Doctors Still Needed For Free Medical Clinic In Dallas
Though we tend to avoid re-reporting Dallas news on our side of the Metroplex (except for the Cowboys, which actually play on our side), there’s a free medical clinic in Dallas on September 29 for those who lack health insurance.
Fort Worthians in such a predicament can also take advantage of the clinic, though anyone interested should make an appointment by calling 1-800-340-1301, as walk-ins may not have a chance to see a doctor.
More importantly, the clinic is still short of about 30 doctors needed to treat the 1,000 or more uninsured Metroplex residents expected to show up.
The Dallas Morning News reported on the clinic’s need for doctors Tuesday, and many signed up as a result. However, more are still needed.
So if you’re a healthcare professional and think you can help, here’s the lowdown in a news release from the organization hosting the clinic:
DALLAS – The National Association of Free and Charitable Clinics (NAFC) is calling on physicians and other health care professionals, as well as non-medical volunteers, to participate in the upcoming large free clinic for uninsured persons at the Dallas Convention Center, Hall A, 650 South Griffin St., on Sept. 29.
The NAFC will hold its latest C.A.R.E. (Communities Are Responding Everyday) Clinic in conjunction with the Lone Star Association of Charitable Clinics (LSACC) and the North Texas Association of Charitable Clinics (NTACC).
“We are hopeful that many individuals in the community will volunteer at this one-day, life-altering event,” NAFC Executive Director Nicole Lamoureux said. “This C.A.R.E. Clinic is funded and made possible through the generosity of private citizens and sponsors, not one tax payer dollar is being utilized to pay for this clinic. In order for us to provide much needed free health care for as many uninsured patients as possible, we will need 100 doctors, 300-400 nurses and 500 or more non-medical volunteers.”
Texas has the highest rate of uninsured people in the country with about 26 percent of residents in general and 22 percent of children lacking health insurance. The overall uninsured rate is about the same in the Dallas-Fort Worth area, but the situation for children is even worse with 26.4 percent lacking health insurance. Further, among people living in poverty, the rate of being uninsured soars to 46 percent.
“This free clinic is not just for the sick but also for anyone who is uninsured and has not seen a doctor recently,” LSACC Executive Director Jody Hopkins said. “Some patients have not seen a doctor in several years, others need follow-ups because they have chronic diseases, and some simply need checkups or physicals. The one characteristic they all share is limited access to get such care. All participants will receive preventive, primary medical care and be connected to the area’s safety-net providers and available resources.”

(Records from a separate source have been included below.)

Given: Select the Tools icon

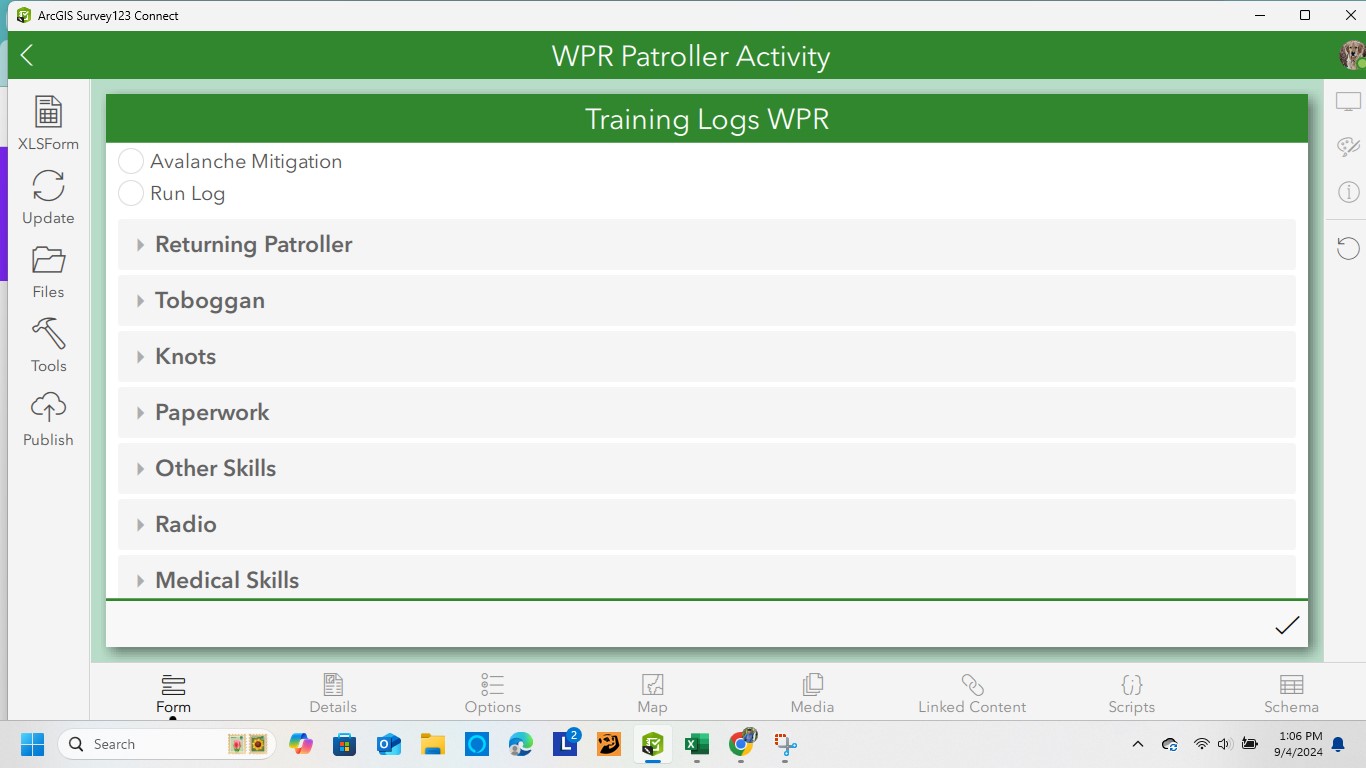Looking at the screenshot, I should [48, 342].
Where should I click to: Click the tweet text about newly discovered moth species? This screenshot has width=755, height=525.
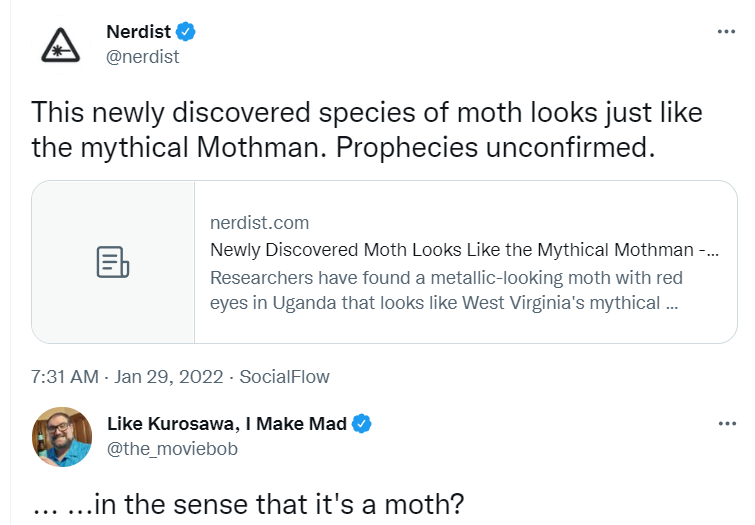click(x=367, y=130)
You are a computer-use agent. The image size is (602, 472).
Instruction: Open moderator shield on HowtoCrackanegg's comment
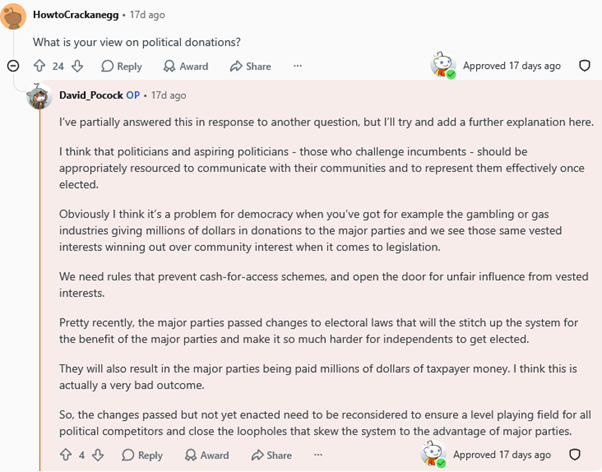(584, 66)
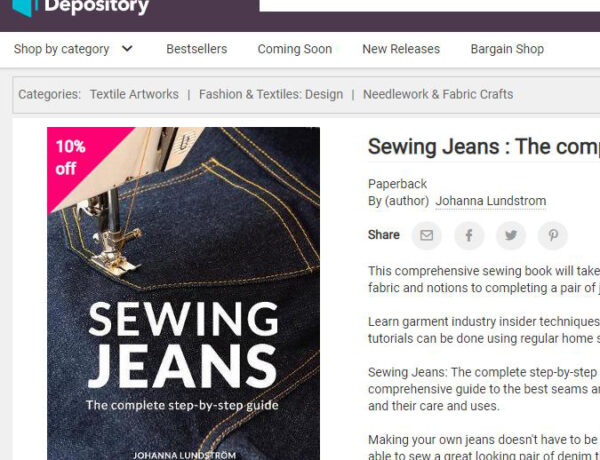Open Needlework & Fabric Crafts category
Viewport: 600px width, 460px height.
point(438,94)
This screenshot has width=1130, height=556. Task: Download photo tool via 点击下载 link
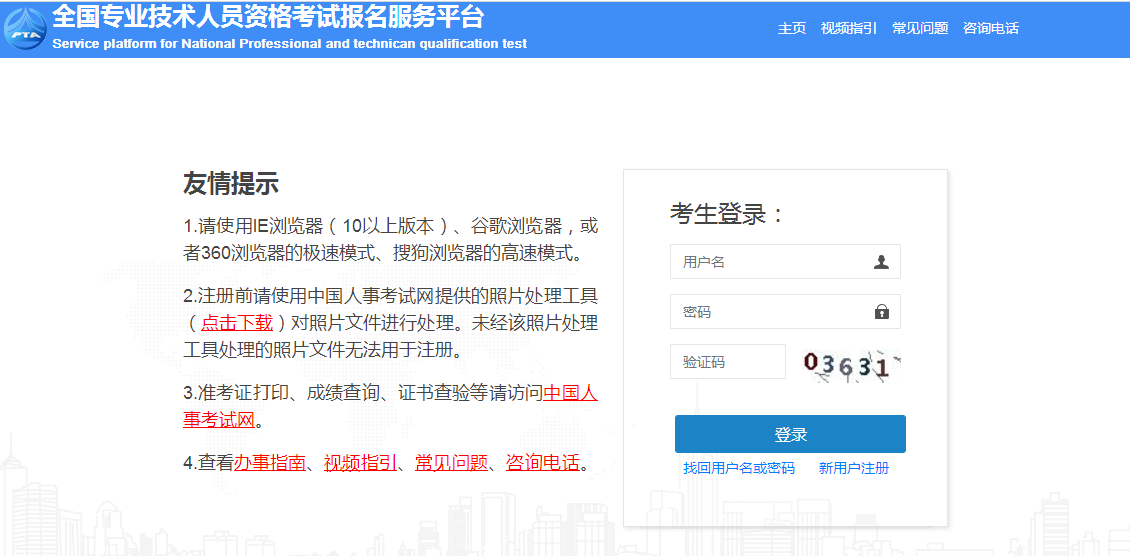click(x=237, y=322)
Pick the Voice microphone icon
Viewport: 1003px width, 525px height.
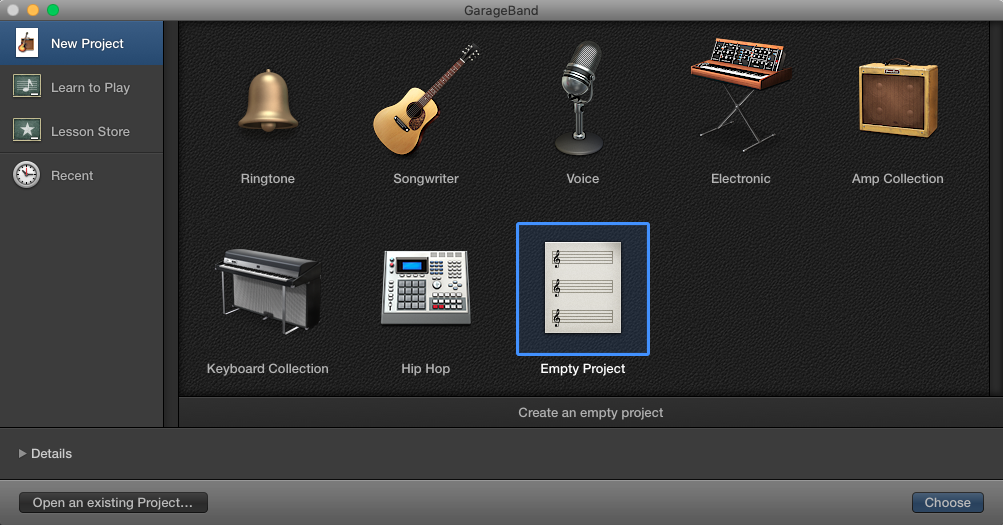pyautogui.click(x=582, y=98)
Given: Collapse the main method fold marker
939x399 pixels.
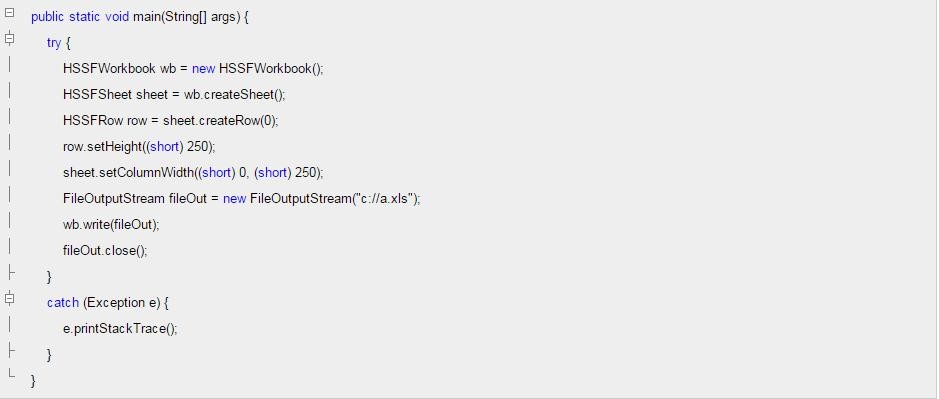Looking at the screenshot, I should 9,13.
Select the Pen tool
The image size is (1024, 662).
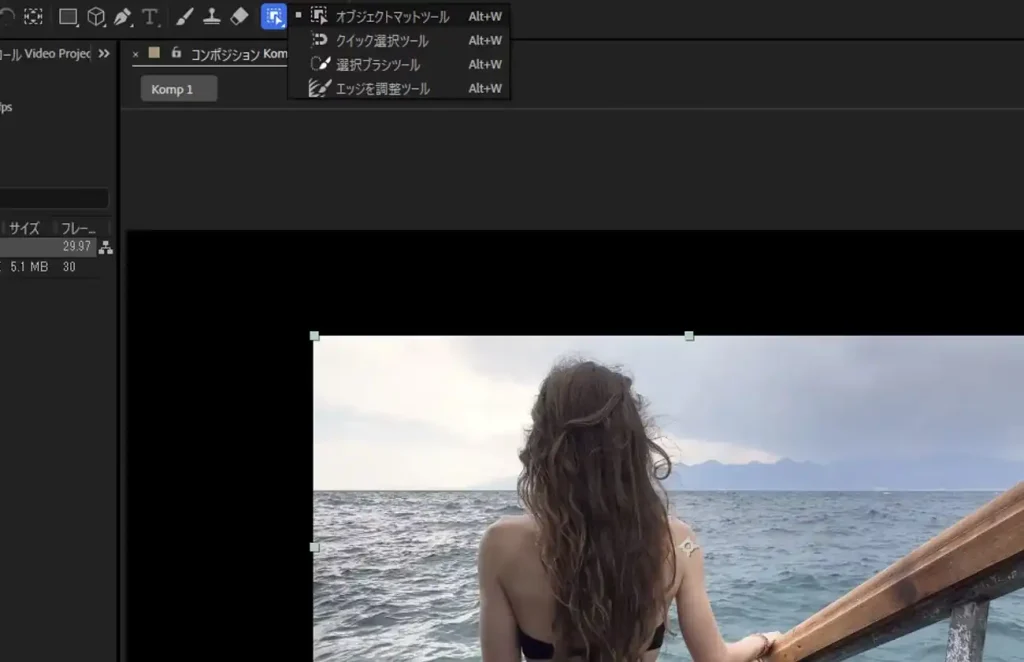pyautogui.click(x=122, y=17)
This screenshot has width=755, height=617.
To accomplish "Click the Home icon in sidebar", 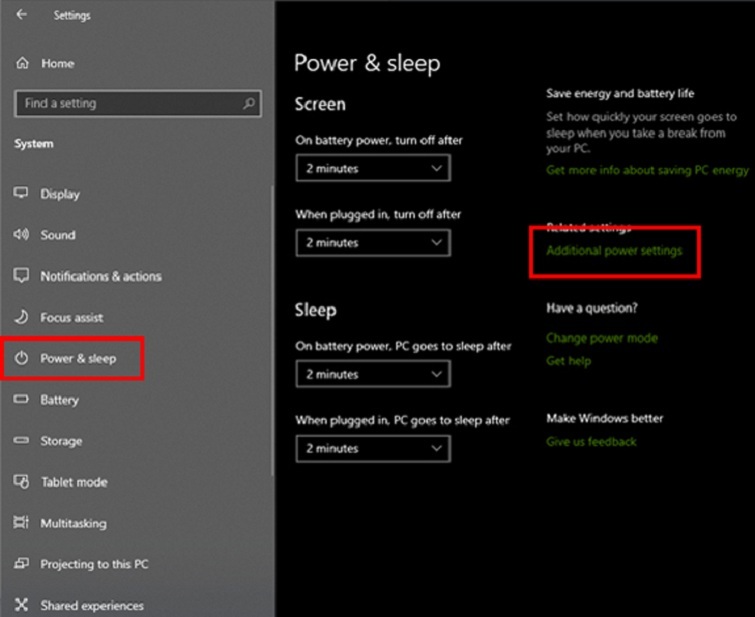I will coord(22,63).
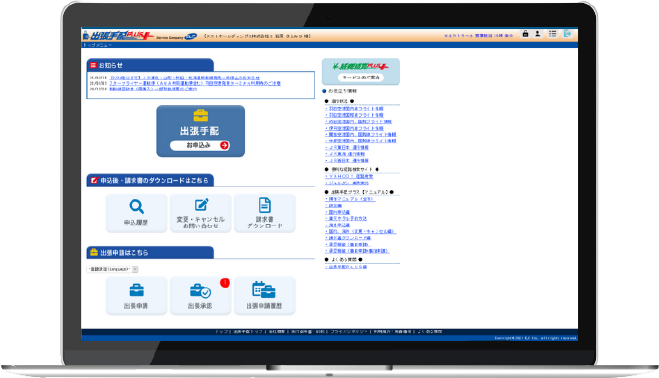Click the 出張手配PLUS logo in the header
The image size is (659, 378).
tap(119, 36)
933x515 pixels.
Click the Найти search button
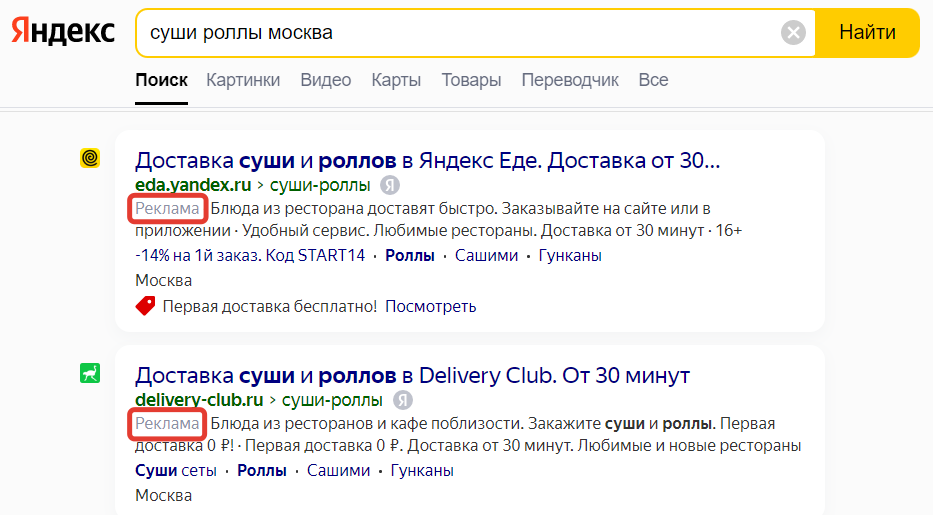click(867, 33)

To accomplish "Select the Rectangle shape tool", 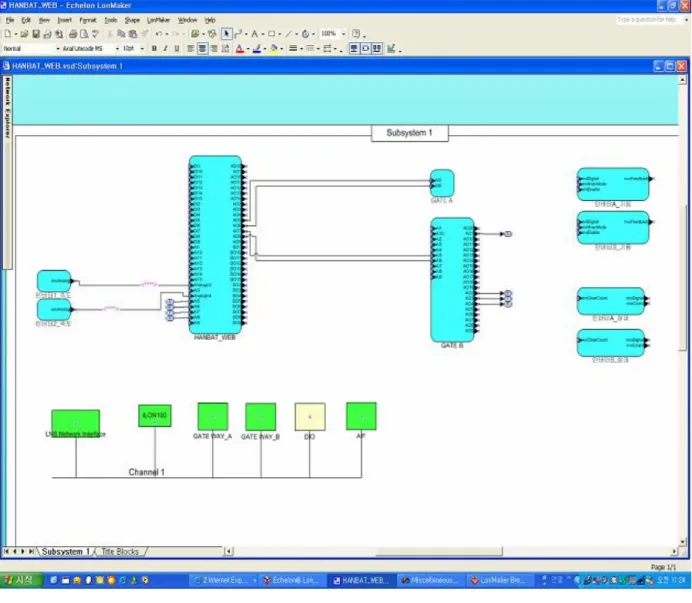I will pyautogui.click(x=272, y=34).
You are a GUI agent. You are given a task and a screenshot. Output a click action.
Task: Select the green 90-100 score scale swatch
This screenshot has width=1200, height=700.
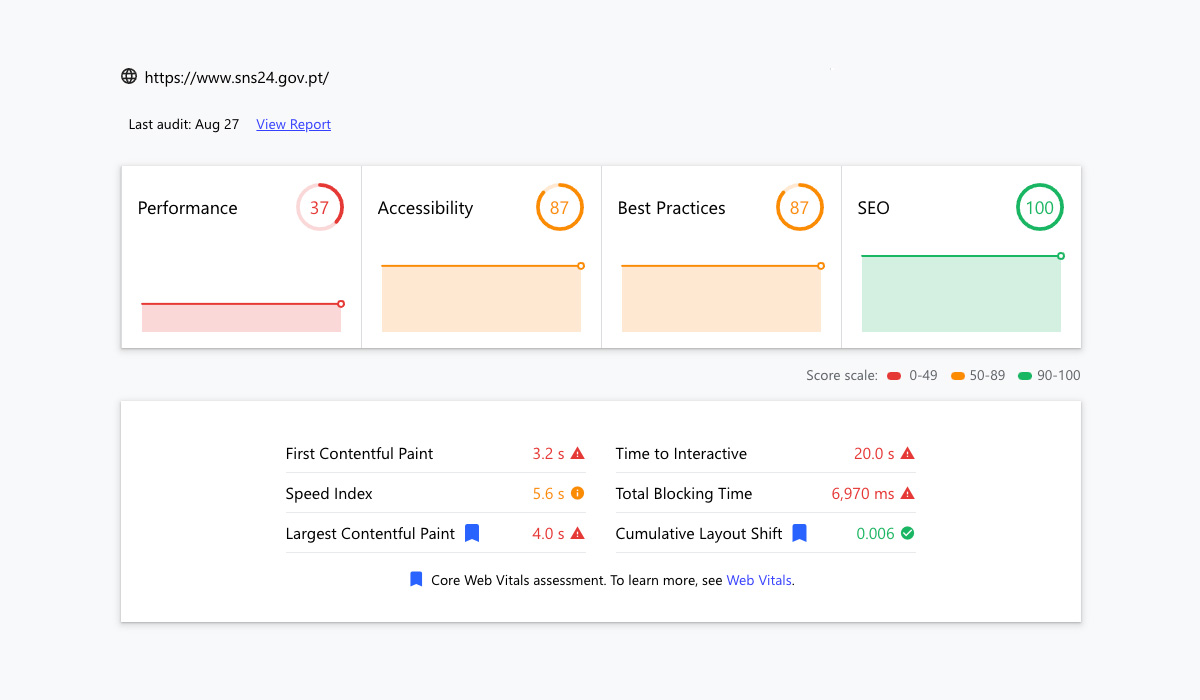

Both medical and non-medical volunteers are needed from 8:00 a.m. until 8:00 p.m. on the day of the clinic, Sept. 29, as well as for setup on Thursday afternoon, Sept. 27, and all day Friday, Sept. 28. Medical volunteers needed for the Dallas clinic include doctors of medicine, doctors of osteopathy, nurse practitioners, physician’s assistants, registered nurses, licensed vocational nurses, emergency medical technicians, medical administrators, licensed clinical social workers and more. Non-medical volunteers are needed to help with documentation, logistical support, patient intake and translation, as well as to be patient greeters and escorts.
Information on the event and how to register is available online at: www.nafcclinics.org/. Information on how to donate to support this and future clinics is also available at that website address by clicking on the “Donate Now” button. Patients register for an appointment by calling 800-340-1301.
This will be the 12th in a series of large C.A.R.E. Clinics held around the country to bring together physicians and other health care professionals, as well as non-medical volunteers, to serve the needs of thousands of people who might otherwise go without medical care and to connect them to local safety-net resources. Since September 2009, more than 15,000 uninsured patients have received medical care at C.A.R.E. Clinics throughout the country.